I laughed in his face.

            “Okay, I give up. How about doing something fun? That Saturday party at Dan’s house – you’re still coming, right?”

            “I’d love to, but I just remembered that I can’t. I have a date with Prometheus. Sorry!”

And I ran off. What a jerk! I need a man who will not only understand me, but also support me in my decisions, I thought. So a good look is not everything, after all.

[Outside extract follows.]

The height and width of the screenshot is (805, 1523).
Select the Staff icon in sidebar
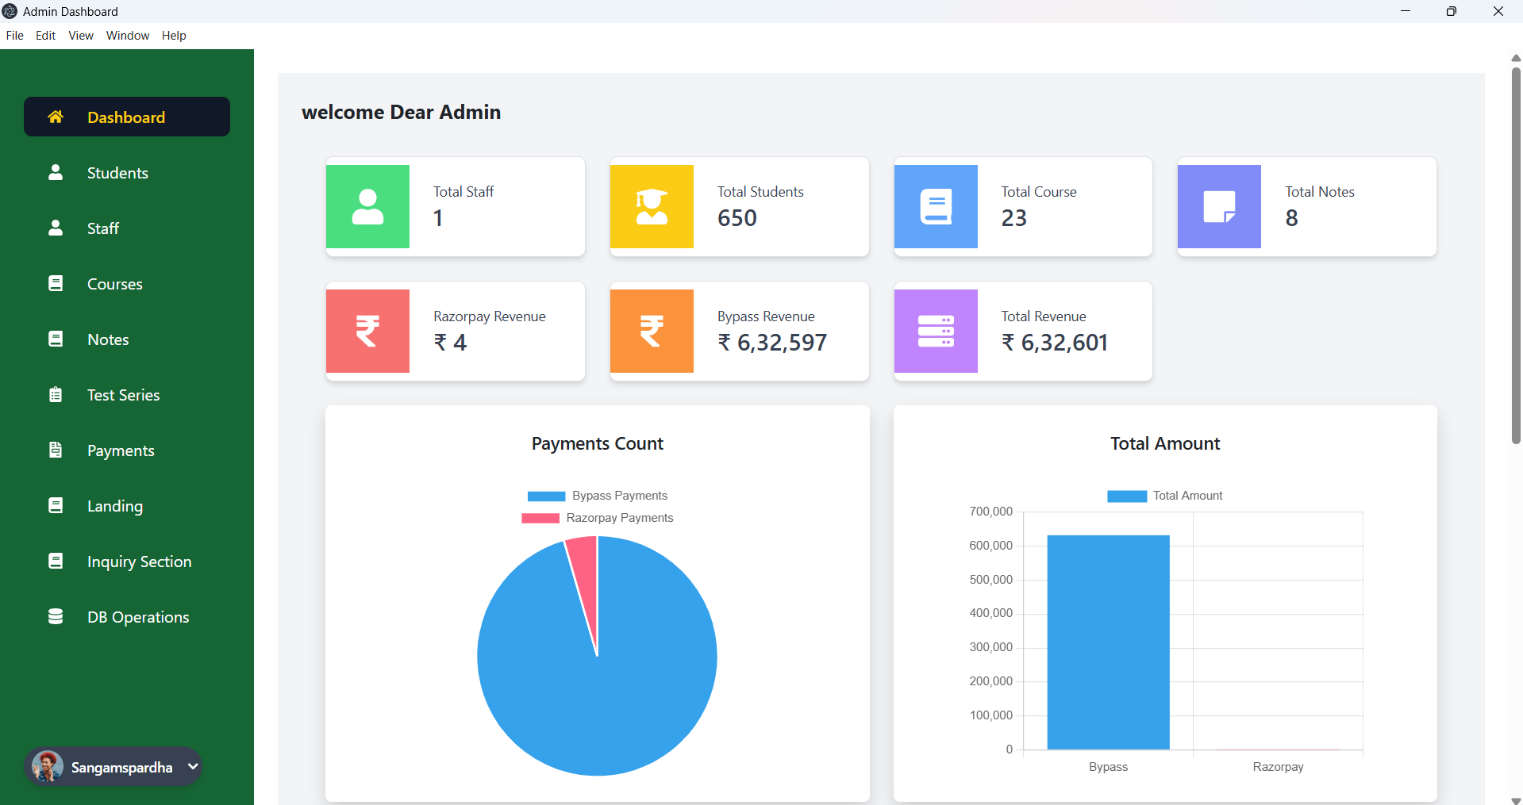(x=55, y=228)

            More days passed and there were no more signs. I tortured mum to reveal the other names of the “competitors,” but she kept on saying that it was up to me to decide who I want to call that. Eventually, I stopped torturing her and waited patiently for some secret message that would be sent from the stars. The massage came; not right after, but almost three months later. I started to lose hope, especially while being distracted by the beautifully tragic love of Romeo and Juliet (In fact, I was close to breaking up with Prometheus, and taking up a role of the romantic Juliet!) That day the English teacher assigned reading of Mary Shelley’s Frankenstein. I always loved reading, so a soon as I got home, I opened the book and there it was, the title: “Frankenstein or The Modern Prometheus.” I couldn’t believe my eyes. I stared at the page as if I saw a ghost. I found the third Prometheus! Who was he? Doctor Frankenstein, created a human being, or rather a monster, and afterwards run away, unable to face the consequences of his actions. Is that what a modern Prometheus is to be like? Play God and than abandon his own invention? Sure, Frankenstein wanted to contribute to mankind by creating an almost immortal, and definitely long-lasting life, but he himself couldn’t handle the responsibility of being God. In other words, he failed as Prometheus. Therefore, I decided not to put him on the list. I must admit, however, that the plan itself was brilliant.

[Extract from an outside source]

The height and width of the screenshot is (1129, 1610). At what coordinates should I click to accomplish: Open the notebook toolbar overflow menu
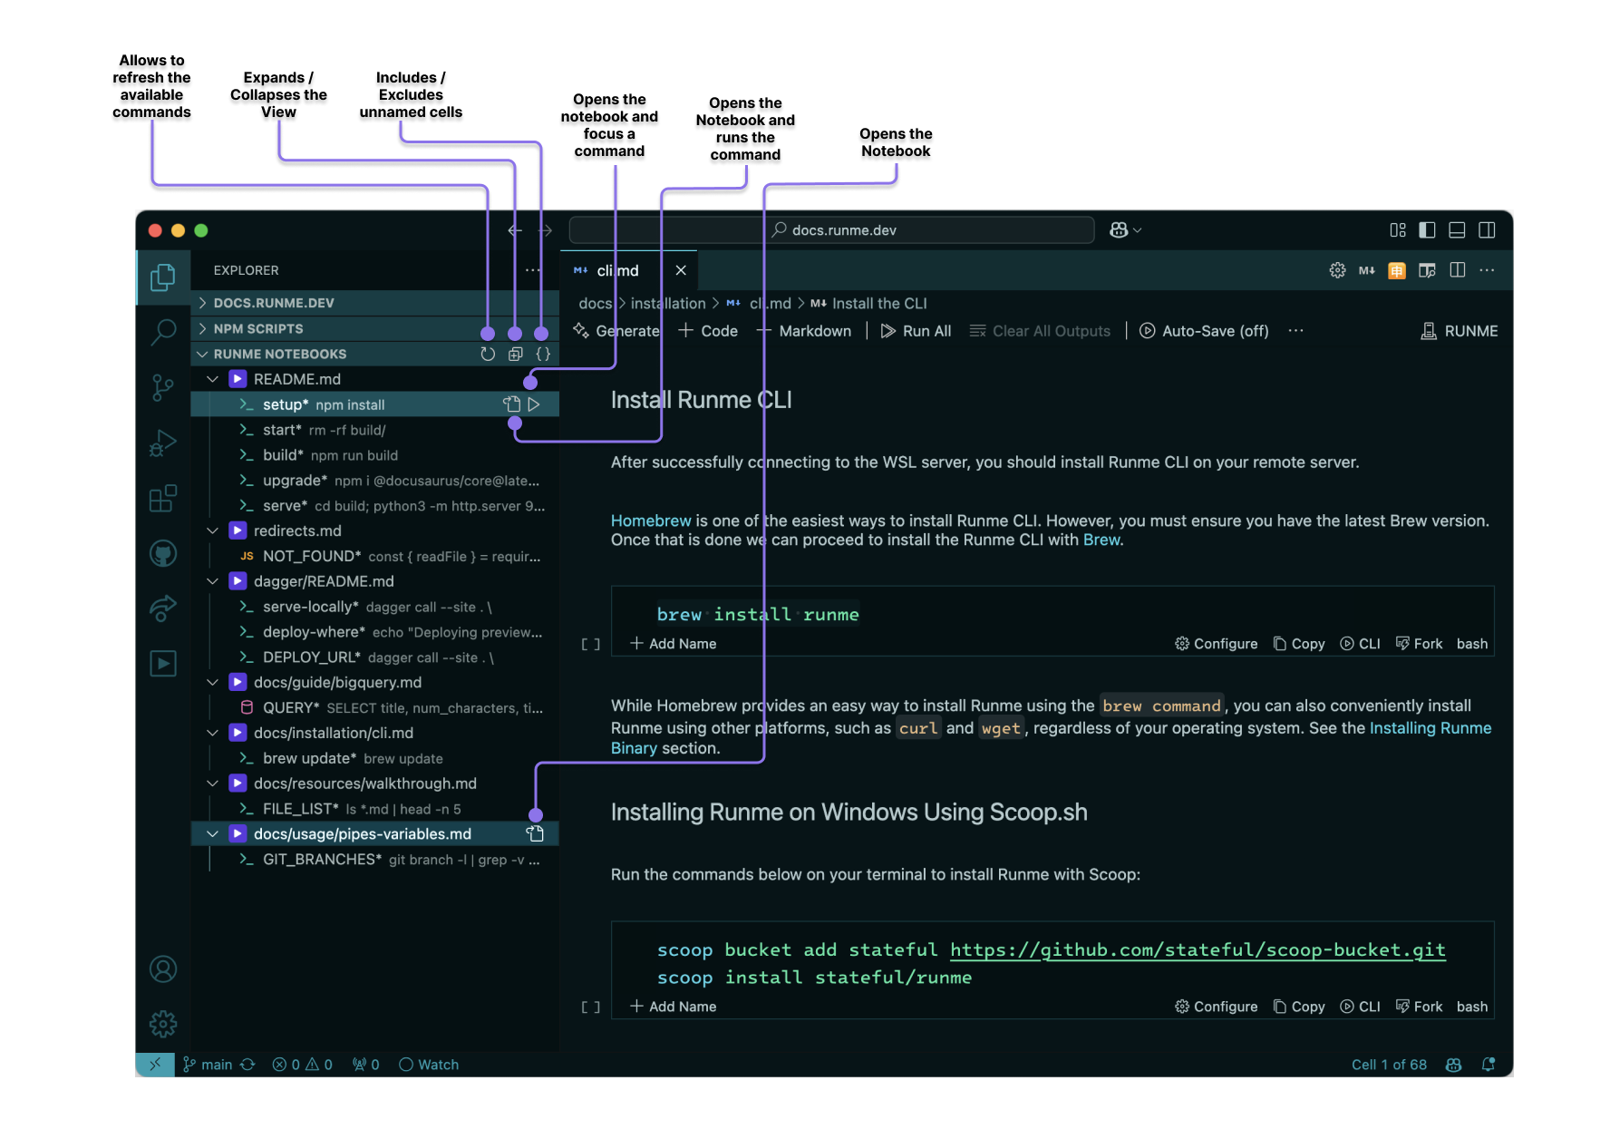pos(1295,331)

            “Mum, how many Prometheuses have you discovered,” I asked that night.

            “I’ve lost count. But there is always a room for a new one.”

            “But how will I know that I’m not repeating something that someone else has already done? I need to know all of them,” I raised my voice. I felt like crying, because suddenly I realized that I might never be able to fulfill my mission.

            “Sameera, whatever sacrifice you make for people, it cannot be repeated,” she said slowly and clearly, as if letting me know that it was an important message. And it was.

            A few years have passed since that night. I thought about it a lot. I’m not that obsessed anymore. And I do realize that my chances of stealing fire or dying on the cross or even creating human life are rather slim. But I still believe that I can be Prometheus. In fact, I believe that everyone can be one. Even if it’s just for one day. Even if it’s just a small sacrifice. At first, I thought that I had to do something big, on the scale of Prometheus. But now I know that the world is in need of all those small sacrifices. Small, but for a person in need it will be like stealing fire from the gods.

            “Sameera,” Olivia interrupted my thoughts, “I don’t know how to prepare for my French test. I’ve missed a few classes because of my cold, and not I’m totally behind the rest.”

            “I’ll help you,” I said.

            “But you were supposed to go home and read that book. Something about that Greek hero.”

Okay, I said that I wasn’t that obsessed anymore, but I still kept on looking for those who followed in Prometheus’s footsteps. I was reading Crime and Punishment. Of course, Raskolnikov committed a crime, but he believed that by killing the old mean woman he would give people a favor and…. well, I won’t go there.

            “That can wait. I’ll meet you at four.”

Olivia looked at me as if I had just saved her life. And maybe I did.